Comparisons often present text in different typefaces at the same point size to readers, and then measure legibility. However, at a constant point size, Arial is simply not the same size as Times New Roman, so that’s not a useful comparison. In the computer age, what does it matter if the notional “slug size” of the mechanical type would be the same?
Sans serif fonts (like Arial and Helvetica) commonly have significantly-bigger optical sizes (a.k.a. “appearing size”, in typographic jargon) and stroke widths than their serif siblings (like Times New Roman and Matthew Butterick’s Equity), at the same point sizes. This becomes even more obvious with larger sizes. Try overlaying text at a large point size, like 192: at the same size, Times New Roman is obviously smaller and spindlier than Arial.
Is it any surprise that bigger, bolder letters might be more legible?
Same-point-size comparisons commonly conflate optical size of characters, stroke widths, and other factors, in addition to the choice of typefaces, making it impossible for such studies to confirm which of those factors makes what impact on legibility. Please let me know of any better empirical comparisons.

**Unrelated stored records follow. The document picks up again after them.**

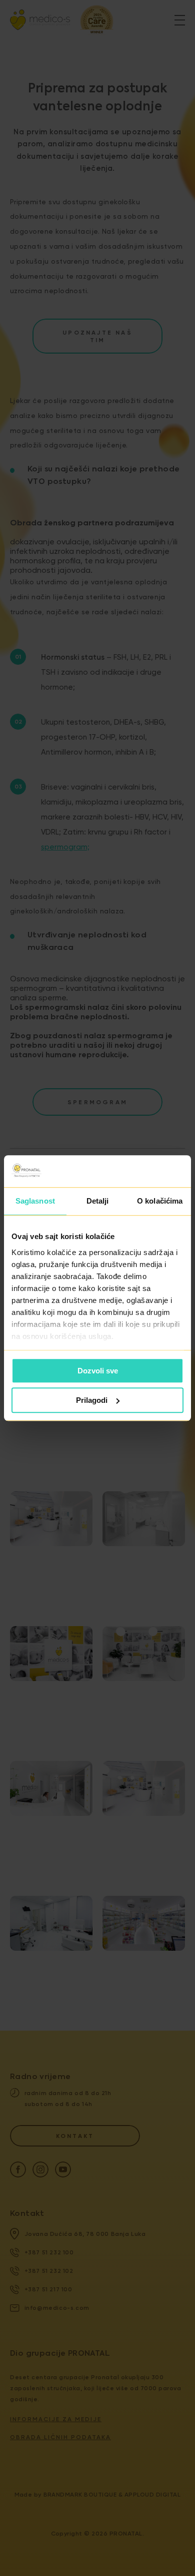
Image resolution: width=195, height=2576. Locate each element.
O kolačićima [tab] (159, 1201)
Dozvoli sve (98, 1370)
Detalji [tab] (97, 1201)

Mechanical type made it impractical to quickly change font sizes across a document, but computers make that easy.
Maybe 13- or 14-point bold Times New Roman is a better choice for “easy to read” than 12-point Arial, having a similar optical size but with visual cues that the sans serif typeface lacks? Rather than results from an apples-to-oranges comparison like 12-point Times New Roman to 12-point Arial, better comparisons would be more helpful toward designing better, more accessible documents.